**Task objective:** Rewrite the material below, replacing every "GUI agent" with "screen assistant" and leaving the rest unchanged.

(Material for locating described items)
^^^^
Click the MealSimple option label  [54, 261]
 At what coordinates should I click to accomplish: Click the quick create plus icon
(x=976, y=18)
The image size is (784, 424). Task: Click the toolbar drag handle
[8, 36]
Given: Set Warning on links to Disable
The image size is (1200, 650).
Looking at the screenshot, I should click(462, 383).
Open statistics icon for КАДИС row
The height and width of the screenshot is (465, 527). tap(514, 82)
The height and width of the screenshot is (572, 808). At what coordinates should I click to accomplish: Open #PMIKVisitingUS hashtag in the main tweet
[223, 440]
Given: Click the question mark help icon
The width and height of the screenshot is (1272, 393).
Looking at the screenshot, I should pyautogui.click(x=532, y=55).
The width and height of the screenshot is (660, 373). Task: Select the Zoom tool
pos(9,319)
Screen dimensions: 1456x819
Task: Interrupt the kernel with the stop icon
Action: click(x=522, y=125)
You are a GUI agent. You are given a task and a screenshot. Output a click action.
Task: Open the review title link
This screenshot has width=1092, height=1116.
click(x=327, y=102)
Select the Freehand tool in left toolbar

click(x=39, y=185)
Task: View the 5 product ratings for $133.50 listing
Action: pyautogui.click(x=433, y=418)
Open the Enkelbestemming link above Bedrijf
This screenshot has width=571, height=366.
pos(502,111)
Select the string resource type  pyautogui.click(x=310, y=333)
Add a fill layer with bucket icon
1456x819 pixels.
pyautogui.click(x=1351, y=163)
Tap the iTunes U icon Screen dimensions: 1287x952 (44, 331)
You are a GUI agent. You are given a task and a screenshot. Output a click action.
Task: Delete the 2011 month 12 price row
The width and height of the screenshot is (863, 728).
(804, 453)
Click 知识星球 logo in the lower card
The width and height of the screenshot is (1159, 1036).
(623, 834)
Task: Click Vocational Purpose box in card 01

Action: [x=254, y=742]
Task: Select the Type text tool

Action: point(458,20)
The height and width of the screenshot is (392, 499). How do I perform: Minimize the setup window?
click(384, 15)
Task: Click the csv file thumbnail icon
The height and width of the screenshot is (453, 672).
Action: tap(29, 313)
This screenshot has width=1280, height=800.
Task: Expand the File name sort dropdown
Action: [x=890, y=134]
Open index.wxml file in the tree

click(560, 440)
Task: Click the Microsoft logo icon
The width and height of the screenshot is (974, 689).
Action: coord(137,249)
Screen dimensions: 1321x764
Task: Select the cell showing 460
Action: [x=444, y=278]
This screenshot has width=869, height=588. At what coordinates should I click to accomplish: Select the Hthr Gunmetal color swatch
^^^^
**Answer to the exercise:**
Click the MealSimple option label  [54, 261]
 At what coordinates should I click to accomplish: Click the quick create plus icon
(x=976, y=18)
The image size is (784, 424). Task: Click the toolbar drag handle
[8, 36]
Given: Set Warning on links to Disable
The image size is (1200, 650).
Looking at the screenshot, I should click(462, 383).
Open statistics icon for КАДИС row
The height and width of the screenshot is (465, 527). tap(514, 82)
The height and width of the screenshot is (572, 808). At what coordinates should I click to accomplish: Open #PMIKVisitingUS hashtag in the main tweet
[223, 440]
Given: Click the question mark help icon
The width and height of the screenshot is (1272, 393).
Looking at the screenshot, I should pyautogui.click(x=532, y=55).
The width and height of the screenshot is (660, 373). Task: Select the Zoom tool
pos(9,319)
Screen dimensions: 1456x819
Task: Interrupt the kernel with the stop icon
Action: click(x=522, y=125)
You are a screen assistant. You are given a task and a screenshot. Output a click action.
Task: Open the review title link
This screenshot has width=1092, height=1116.
click(x=327, y=102)
Select the Freehand tool in left toolbar

click(x=39, y=185)
Task: View the 5 product ratings for $133.50 listing
Action: pyautogui.click(x=433, y=418)
Open the Enkelbestemming link above Bedrijf
This screenshot has width=571, height=366.
pos(502,111)
Select the string resource type  pyautogui.click(x=310, y=333)
Add a fill layer with bucket icon
1456x819 pixels.
pyautogui.click(x=1351, y=163)
Tap the iTunes U icon Screen dimensions: 1287x952 (44, 331)
You are a screen assistant. You are given a task and a screenshot. Output a click action.
Task: Delete the 2011 month 12 price row
The width and height of the screenshot is (863, 728).
(804, 453)
Click 知识星球 logo in the lower card
The width and height of the screenshot is (1159, 1036).
(623, 834)
Task: Click Vocational Purpose box in card 01

Action: [x=254, y=742]
Task: Select the Type text tool

Action: point(458,20)
The height and width of the screenshot is (392, 499). How do I perform: Minimize the setup window?
click(384, 15)
Task: Click the csv file thumbnail icon
The height and width of the screenshot is (453, 672).
Action: tap(29, 313)
This screenshot has width=1280, height=800.
Task: Expand the File name sort dropdown
Action: [x=890, y=134]
Open index.wxml file in the tree

click(560, 440)
Task: Click the Microsoft logo icon
The width and height of the screenshot is (974, 689).
Action: coord(137,249)
Screen dimensions: 1321x764
Task: Select the cell showing 460
Action: [x=444, y=278]
This screenshot has width=869, height=588. At what coordinates should I click to accomplish: Select the Hthr Gunmetal color swatch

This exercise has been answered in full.